>>>>>
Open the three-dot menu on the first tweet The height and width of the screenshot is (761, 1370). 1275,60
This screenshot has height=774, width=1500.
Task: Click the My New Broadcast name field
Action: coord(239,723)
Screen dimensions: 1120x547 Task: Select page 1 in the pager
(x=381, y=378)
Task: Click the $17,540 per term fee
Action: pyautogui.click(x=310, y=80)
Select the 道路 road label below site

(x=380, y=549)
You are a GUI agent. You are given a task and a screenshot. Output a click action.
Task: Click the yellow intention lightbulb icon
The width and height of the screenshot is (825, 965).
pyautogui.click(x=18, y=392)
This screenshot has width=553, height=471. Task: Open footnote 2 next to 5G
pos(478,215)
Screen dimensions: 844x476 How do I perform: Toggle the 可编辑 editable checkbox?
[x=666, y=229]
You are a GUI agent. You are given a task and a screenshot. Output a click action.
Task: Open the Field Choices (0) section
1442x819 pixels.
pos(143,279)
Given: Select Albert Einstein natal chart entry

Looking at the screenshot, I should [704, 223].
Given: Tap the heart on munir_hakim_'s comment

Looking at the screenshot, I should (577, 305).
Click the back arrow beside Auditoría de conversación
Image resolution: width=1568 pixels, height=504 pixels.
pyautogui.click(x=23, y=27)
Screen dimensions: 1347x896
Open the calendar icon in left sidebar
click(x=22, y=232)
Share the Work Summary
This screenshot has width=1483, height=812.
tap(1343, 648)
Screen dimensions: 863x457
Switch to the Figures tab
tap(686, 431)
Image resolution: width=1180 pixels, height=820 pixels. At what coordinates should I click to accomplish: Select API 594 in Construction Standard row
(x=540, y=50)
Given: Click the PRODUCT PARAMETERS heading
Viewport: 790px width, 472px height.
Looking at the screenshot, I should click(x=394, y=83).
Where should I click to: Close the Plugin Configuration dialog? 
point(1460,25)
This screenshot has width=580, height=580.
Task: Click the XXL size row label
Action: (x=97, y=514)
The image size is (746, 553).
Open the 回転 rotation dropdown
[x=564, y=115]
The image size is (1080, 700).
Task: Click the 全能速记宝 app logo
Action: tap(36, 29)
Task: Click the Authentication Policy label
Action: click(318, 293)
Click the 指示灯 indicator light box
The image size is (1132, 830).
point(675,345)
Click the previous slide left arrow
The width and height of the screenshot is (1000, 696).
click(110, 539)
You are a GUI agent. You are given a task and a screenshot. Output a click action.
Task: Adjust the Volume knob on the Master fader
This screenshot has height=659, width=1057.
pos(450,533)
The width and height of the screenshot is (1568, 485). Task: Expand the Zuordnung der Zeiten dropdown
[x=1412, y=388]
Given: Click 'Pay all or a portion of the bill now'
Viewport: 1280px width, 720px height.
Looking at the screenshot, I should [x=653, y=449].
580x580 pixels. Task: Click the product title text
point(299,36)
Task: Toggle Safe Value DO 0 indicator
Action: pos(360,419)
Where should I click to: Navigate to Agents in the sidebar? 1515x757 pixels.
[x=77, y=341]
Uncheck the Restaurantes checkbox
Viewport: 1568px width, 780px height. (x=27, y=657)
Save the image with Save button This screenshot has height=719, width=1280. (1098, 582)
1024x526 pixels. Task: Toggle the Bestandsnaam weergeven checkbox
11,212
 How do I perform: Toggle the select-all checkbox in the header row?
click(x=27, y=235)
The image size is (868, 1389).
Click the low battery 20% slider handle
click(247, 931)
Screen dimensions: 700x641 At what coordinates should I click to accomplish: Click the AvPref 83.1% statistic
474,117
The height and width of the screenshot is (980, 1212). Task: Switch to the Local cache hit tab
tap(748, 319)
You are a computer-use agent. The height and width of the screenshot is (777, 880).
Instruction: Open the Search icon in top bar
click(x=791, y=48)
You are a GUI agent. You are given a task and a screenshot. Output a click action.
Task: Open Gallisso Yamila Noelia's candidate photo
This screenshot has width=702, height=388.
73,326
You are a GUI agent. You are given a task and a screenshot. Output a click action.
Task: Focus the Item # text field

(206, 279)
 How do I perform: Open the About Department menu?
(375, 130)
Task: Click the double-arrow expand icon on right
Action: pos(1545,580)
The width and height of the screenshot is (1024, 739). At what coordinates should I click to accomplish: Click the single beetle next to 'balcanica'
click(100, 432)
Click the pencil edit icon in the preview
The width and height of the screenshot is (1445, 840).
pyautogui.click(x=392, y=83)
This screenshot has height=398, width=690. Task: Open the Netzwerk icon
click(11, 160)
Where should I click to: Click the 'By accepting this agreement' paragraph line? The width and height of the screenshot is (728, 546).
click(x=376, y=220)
<<<<<
What is expected
Using only the entries above, output the line with "1024x526 pixels. Task: Toggle", the line with "You are a computer-use", and all lines between them, exactly as they stand.

Problem solution
1024x526 pixels. Task: Toggle the Bestandsnaam weergeven checkbox
11,212
 How do I perform: Toggle the select-all checkbox in the header row?
click(x=27, y=235)
The image size is (868, 1389).
Click the low battery 20% slider handle
click(247, 931)
Screen dimensions: 700x641 At what coordinates should I click to accomplish: Click the AvPref 83.1% statistic
474,117
The height and width of the screenshot is (980, 1212). Task: Switch to the Local cache hit tab
tap(748, 319)
You are a computer-use agent. The height and width of the screenshot is (777, 880).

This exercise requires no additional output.